Déclaration de M. Jean-Jacques Aillagon, ministre de la culture et de la communication, sur le projet de budget 2004 du ministère de la culture et de la communication, à l'Assemblée nationale à Paris le 24 octobre 2004.

Prononcé le

Intervenant(s) : 

Circonstance : Présentation du projet de budget 2004 à l'Assemblée nationale à Paris le 24 octobre 2004

Texte intégral

Monsieur le Président,
Monsieur le Rapporteur spécial,
Madame la Rapporteur pour avis,
Mesdames, Messieurs les Députés,
Le projet de Budget 2004 que j'ai l'honneur de vous présenter, marque, comme vous le savez, la priorité que le Gouvernement accorde à la Culture. Il permet de respecter les engagements pris par le ministère de la Culture, et de mettre en oeuvre les priorités que je lui ai désignées pour 2004. Ce projet de budget s'accompagne par ailleurs d'un effort de réforme du ministère dans son ensemble, une réforme de ses structures comme de ses pratiques en matière de gestion de crédits, et cela dans le sens d'une plus grande responsabilité et d'une plus grande efficacité.
C'est par cet effort de réforme que je souhaite aujourd'hui commencer mon propos. J'ai l'ambition de moderniser mon ministère et d'en faire un outil plus efficace au service de l'action de l'Etat.
Il est, en effet, de notre responsabilité, compte tenu plus particulièrement des contraintes budgétaires qui pèsent actuellement sur notre pays, d'éliminer les dépenses inutiles et redondantes. C'est, pour le Ministre de la Culture et de la Communication, comme pour l'ensemble des membres du Gouvernement, un devoir à l'égard de la confiance que la Nation nous a marquée.
Le gouvernement de Jean-Pierre Raffarin a entrepris, à cet, égard un vaste exercice de réforme de la structure et de la gestion de l'Etat. C'est une réforme à laquelle j'attache une grande importance. C'est la raison pour laquelle le ministère de la Culture s'y est engagé de façon délibérée. Vous avez pu mesurer l'ampleur de cet exercice à la lecture de la note de stratégie ministérielle, qui vous a été transmise par le Premier Ministre.
#####
**CONSIGNES DE TRAVAIL:** Recopiez à l'identique le passage de la déclaration sur le budget 2004 qui commence aux mots « C'est par cet » et se termine après « l'action de l'Etat. ».

**DONNÉES:**
#####
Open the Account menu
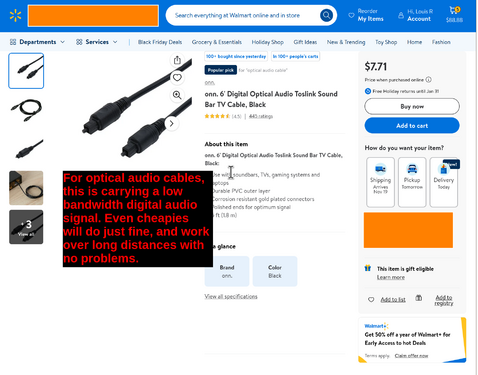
#####
**BONNE RÉPONSE:**
C'est par cet effort de réforme que je souhaite aujourd'hui commencer mon propos. J'ai l'ambition de moderniser mon ministère et d'en faire un outil plus efficace au service de l'action de l'Etat.